Please return all of the records that follow, exactly as written.

===== Working data

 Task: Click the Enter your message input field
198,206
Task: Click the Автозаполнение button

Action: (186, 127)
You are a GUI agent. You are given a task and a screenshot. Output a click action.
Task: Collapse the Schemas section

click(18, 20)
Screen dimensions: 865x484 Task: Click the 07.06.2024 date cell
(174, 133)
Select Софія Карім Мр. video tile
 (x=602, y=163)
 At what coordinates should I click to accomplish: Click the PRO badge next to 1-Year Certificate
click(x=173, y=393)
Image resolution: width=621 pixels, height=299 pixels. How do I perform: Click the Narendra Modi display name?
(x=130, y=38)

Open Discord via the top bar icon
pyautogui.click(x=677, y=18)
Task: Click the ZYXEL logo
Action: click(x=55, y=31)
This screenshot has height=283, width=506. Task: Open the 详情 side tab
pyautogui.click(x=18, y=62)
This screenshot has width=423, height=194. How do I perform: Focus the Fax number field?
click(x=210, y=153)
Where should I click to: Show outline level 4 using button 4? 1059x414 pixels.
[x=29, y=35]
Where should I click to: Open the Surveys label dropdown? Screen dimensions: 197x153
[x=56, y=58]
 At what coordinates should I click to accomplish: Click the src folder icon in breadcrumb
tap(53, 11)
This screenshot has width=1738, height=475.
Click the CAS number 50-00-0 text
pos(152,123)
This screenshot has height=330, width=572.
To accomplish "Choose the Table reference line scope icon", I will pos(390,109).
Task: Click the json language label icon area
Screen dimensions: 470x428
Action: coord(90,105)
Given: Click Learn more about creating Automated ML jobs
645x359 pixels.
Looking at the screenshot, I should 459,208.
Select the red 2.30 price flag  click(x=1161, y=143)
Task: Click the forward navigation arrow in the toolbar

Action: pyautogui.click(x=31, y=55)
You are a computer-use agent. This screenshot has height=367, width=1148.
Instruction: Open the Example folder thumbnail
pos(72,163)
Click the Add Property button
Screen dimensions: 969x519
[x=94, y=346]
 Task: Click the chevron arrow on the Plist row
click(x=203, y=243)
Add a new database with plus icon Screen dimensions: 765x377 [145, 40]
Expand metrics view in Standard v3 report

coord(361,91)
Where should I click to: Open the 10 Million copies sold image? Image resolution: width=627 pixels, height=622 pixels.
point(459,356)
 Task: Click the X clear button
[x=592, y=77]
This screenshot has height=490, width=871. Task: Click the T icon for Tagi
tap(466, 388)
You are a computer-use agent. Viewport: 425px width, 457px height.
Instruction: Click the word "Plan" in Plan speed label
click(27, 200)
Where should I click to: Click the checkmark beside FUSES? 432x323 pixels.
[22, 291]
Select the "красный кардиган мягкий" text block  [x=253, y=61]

==========

Answer
 Task: Click the Enter your message input field
198,206
Task: Click the Автозаполнение button

Action: (186, 127)
You are a GUI agent. You are given a task and a screenshot. Output a click action.
Task: Collapse the Schemas section

click(18, 20)
Screen dimensions: 865x484 Task: Click the 07.06.2024 date cell
(174, 133)
Select Софія Карім Мр. video tile
 (x=602, y=163)
 At what coordinates should I click to accomplish: Click the PRO badge next to 1-Year Certificate
click(x=173, y=393)
Image resolution: width=621 pixels, height=299 pixels. How do I perform: Click the Narendra Modi display name?
(x=130, y=38)

Open Discord via the top bar icon
pyautogui.click(x=677, y=18)
Task: Click the ZYXEL logo
Action: click(x=55, y=31)
This screenshot has height=283, width=506. Task: Open the 详情 side tab
pyautogui.click(x=18, y=62)
This screenshot has width=423, height=194. How do I perform: Focus the Fax number field?
click(x=210, y=153)
Where should I click to: Show outline level 4 using button 4? 1059x414 pixels.
[x=29, y=35]
Where should I click to: Open the Surveys label dropdown? Screen dimensions: 197x153
[x=56, y=58]
 At what coordinates should I click to accomplish: Click the src folder icon in breadcrumb
tap(53, 11)
This screenshot has width=1738, height=475.
Click the CAS number 50-00-0 text
pos(152,123)
This screenshot has height=330, width=572.
To accomplish "Choose the Table reference line scope icon", I will pos(390,109).
Task: Click the json language label icon area
Screen dimensions: 470x428
Action: coord(90,105)
Given: Click Learn more about creating Automated ML jobs
645x359 pixels.
Looking at the screenshot, I should 459,208.
Select the red 2.30 price flag  click(x=1161, y=143)
Task: Click the forward navigation arrow in the toolbar

Action: pyautogui.click(x=31, y=55)
You are a computer-use agent. This screenshot has height=367, width=1148.
Instruction: Open the Example folder thumbnail
pos(72,163)
Click the Add Property button
Screen dimensions: 969x519
[x=94, y=346]
 Task: Click the chevron arrow on the Plist row
click(x=203, y=243)
Add a new database with plus icon Screen dimensions: 765x377 [145, 40]
Expand metrics view in Standard v3 report

coord(361,91)
Where should I click to: Open the 10 Million copies sold image? Image resolution: width=627 pixels, height=622 pixels.
point(459,356)
 Task: Click the X clear button
[x=592, y=77]
This screenshot has height=490, width=871. Task: Click the T icon for Tagi
tap(466, 388)
You are a computer-use agent. Viewport: 425px width, 457px height.
Instruction: Click the word "Plan" in Plan speed label
click(27, 200)
Where should I click to: Click the checkmark beside FUSES? 432x323 pixels.
[22, 291]
Select the "красный кардиган мягкий" text block  [x=253, y=61]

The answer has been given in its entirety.